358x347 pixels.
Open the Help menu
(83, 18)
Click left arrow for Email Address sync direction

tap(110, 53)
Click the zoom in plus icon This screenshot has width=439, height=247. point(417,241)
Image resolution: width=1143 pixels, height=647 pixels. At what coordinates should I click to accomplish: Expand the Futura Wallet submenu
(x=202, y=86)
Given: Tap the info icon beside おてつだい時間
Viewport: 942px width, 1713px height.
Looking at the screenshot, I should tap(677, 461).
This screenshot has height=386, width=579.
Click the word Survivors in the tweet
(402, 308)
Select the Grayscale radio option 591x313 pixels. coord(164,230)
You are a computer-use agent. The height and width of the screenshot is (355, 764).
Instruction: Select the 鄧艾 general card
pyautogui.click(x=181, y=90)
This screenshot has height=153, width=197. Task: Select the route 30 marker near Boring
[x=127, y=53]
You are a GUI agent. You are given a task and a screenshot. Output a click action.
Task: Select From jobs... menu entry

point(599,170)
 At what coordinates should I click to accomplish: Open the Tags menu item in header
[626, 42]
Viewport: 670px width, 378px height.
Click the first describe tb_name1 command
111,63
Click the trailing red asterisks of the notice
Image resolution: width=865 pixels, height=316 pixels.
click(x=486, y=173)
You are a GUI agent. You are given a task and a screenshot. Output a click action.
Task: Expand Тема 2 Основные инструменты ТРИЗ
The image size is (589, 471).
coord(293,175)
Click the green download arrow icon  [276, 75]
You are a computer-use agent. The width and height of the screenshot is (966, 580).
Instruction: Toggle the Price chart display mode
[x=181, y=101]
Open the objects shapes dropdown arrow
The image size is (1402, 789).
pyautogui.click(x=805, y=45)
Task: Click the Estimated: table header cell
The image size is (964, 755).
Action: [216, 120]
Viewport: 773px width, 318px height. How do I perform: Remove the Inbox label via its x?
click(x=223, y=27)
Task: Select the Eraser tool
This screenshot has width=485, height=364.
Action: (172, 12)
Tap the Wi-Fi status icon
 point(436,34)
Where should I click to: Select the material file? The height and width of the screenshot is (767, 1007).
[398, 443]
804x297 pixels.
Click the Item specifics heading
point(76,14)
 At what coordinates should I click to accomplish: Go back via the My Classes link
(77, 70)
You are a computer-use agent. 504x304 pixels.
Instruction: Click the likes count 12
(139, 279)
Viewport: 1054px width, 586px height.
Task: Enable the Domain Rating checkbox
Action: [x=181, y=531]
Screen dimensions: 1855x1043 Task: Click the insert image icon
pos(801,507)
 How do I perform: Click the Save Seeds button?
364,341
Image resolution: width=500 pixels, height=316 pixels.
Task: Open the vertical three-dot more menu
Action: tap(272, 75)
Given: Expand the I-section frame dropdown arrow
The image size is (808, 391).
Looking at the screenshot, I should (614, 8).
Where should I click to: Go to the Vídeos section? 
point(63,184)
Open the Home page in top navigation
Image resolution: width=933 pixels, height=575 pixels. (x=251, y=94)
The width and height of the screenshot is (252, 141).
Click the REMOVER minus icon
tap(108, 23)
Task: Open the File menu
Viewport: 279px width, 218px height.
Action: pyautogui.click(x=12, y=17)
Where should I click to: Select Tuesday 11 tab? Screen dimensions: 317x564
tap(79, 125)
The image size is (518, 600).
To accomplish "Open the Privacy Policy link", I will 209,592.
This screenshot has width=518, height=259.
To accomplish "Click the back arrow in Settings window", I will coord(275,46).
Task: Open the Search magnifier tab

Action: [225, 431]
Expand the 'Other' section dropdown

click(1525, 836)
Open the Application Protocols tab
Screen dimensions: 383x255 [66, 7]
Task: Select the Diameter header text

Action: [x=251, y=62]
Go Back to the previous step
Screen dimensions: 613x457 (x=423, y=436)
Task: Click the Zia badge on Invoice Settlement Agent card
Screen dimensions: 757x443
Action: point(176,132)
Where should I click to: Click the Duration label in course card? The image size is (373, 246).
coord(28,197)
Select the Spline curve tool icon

→ **EXERCISE DIRECTIONS**
Render all of the lines above as a JSON list of strings, one string per line, leaving out the blank lines.

→ **ANSWER TO THE PROBLEM**
[
  "358x347 pixels.",
  "Open the Help menu",
  "(83, 18)",
  "Click left arrow for Email Address sync direction",
  "tap(110, 53)",
  "Click the zoom in plus icon This screenshot has width=439, height=247. point(417,241)",
  "Image resolution: width=1143 pixels, height=647 pixels. At what coordinates should I click to accomplish: Expand the Futura Wallet submenu",
  "(x=202, y=86)",
  "Given: Tap the info icon beside おてつだい時間",
  "Viewport: 942px width, 1713px height.",
  "Looking at the screenshot, I should tap(677, 461).",
  "This screenshot has height=386, width=579.",
  "Click the word Survivors in the tweet",
  "(402, 308)",
  "Select the Grayscale radio option 591x313 pixels. coord(164,230)",
  "You are a computer-use agent. The height and width of the screenshot is (355, 764).",
  "Instruction: Select the 鄧艾 general card",
  "pyautogui.click(x=181, y=90)",
  "This screenshot has height=153, width=197. Task: Select the route 30 marker near Boring",
  "[x=127, y=53]",
  "You are a GUI agent. You are given a task and a screenshot. Output a click action.",
  "Task: Select From jobs... menu entry",
  "point(599,170)",
  " At what coordinates should I click to accomplish: Open the Tags menu item in header",
  "[626, 42]",
  "Viewport: 670px width, 378px height.",
  "Click the first describe tb_name1 command",
  "111,63",
  "Click the trailing red asterisks of the notice",
  "Image resolution: width=865 pixels, height=316 pixels.",
  "click(x=486, y=173)",
  "You are a GUI agent. You are given a task and a screenshot. Output a click action.",
  "Task: Expand Тема 2 Основные инструменты ТРИЗ",
  "The image size is (589, 471).",
  "coord(293,175)",
  "Click the green download arrow icon  [276, 75]",
  "You are a computer-use agent. The width and height of the screenshot is (966, 580).",
  "Instruction: Toggle the Price chart display mode",
  "[x=181, y=101]",
  "Open the objects shapes dropdown arrow",
  "The image size is (1402, 789).",
  "pyautogui.click(x=805, y=45)",
  "Task: Click the Estimated: table header cell",
  "The image size is (964, 755).",
  "Action: [216, 120]",
  "Viewport: 773px width, 318px height. How do I perform: Remove the Inbox label via its x?",
  "click(x=223, y=27)",
  "Task: Select the Eraser tool",
  "This screenshot has width=485, height=364.",
  "Action: (172, 12)",
  "Tap the Wi-Fi status icon",
  " point(436,34)",
  "Where should I click to: Select the material file? The height and width of the screenshot is (767, 1007).",
  "[398, 443]",
  "804x297 pixels.",
  "Click the Item specifics heading",
  "point(76,14)",
  " At what coordinates should I click to accomplish: Go back via the My Classes link",
  "(77, 70)",
  "You are a computer-use agent. 504x304 pixels.",
  "Instruction: Click the likes count 12",
  "(139, 279)",
  "Viewport: 1054px width, 586px height.",
  "Task: Enable the Domain Rating checkbox",
  "Action: [x=181, y=531]",
  "Screen dimensions: 1855x1043 Task: Click the insert image icon",
  "pos(801,507)",
  " How do I perform: Click the Save Seeds button?",
  "364,341",
  "Image resolution: width=500 pixels, height=316 pixels.",
  "Task: Open the vertical three-dot more menu",
  "Action: tap(272, 75)",
  "Given: Expand the I-section frame dropdown arrow",
  "The image size is (808, 391).",
  "Looking at the screenshot, I should (614, 8).",
  "Where should I click to: Go to the Vídeos section? ",
  "point(63,184)",
  "Open the Home page in top navigation",
  "Image resolution: width=933 pixels, height=575 pixels. (x=251, y=94)",
  "The width and height of the screenshot is (252, 141).",
  "Click the REMOVER minus icon",
  "tap(108, 23)",
  "Task: Open the File menu",
  "Viewport: 279px width, 218px height.",
  "Action: pyautogui.click(x=12, y=17)",
  "Where should I click to: Select Tuesday 11 tab? Screen dimensions: 317x564",
  "tap(79, 125)",
  "The image size is (518, 600).",
  "To accomplish \"Open the Privacy Policy link\", I will 209,592.",
  "This screenshot has width=518, height=259.",
  "To accomplish \"Click the back arrow in Settings window\", I will coord(275,46).",
  "Task: Open the Search magnifier tab",
  "Action: [225, 431]",
  "Expand the 'Other' section dropdown",
  "click(1525, 836)",
  "Open the Application Protocols tab",
  "Screen dimensions: 383x255 [66, 7]",
  "Task: Select the Diameter header text",
  "Action: [x=251, y=62]",
  "Go Back to the previous step",
  "Screen dimensions: 613x457 (x=423, y=436)",
  "Task: Click the Zia badge on Invoice Settlement Agent card",
  "Screen dimensions: 757x443",
  "Action: point(176,132)",
  "Where should I click to: Click the Duration label in course card? The image size is (373, 246).",
  "coord(28,197)",
  "Select the Spline curve tool icon"
]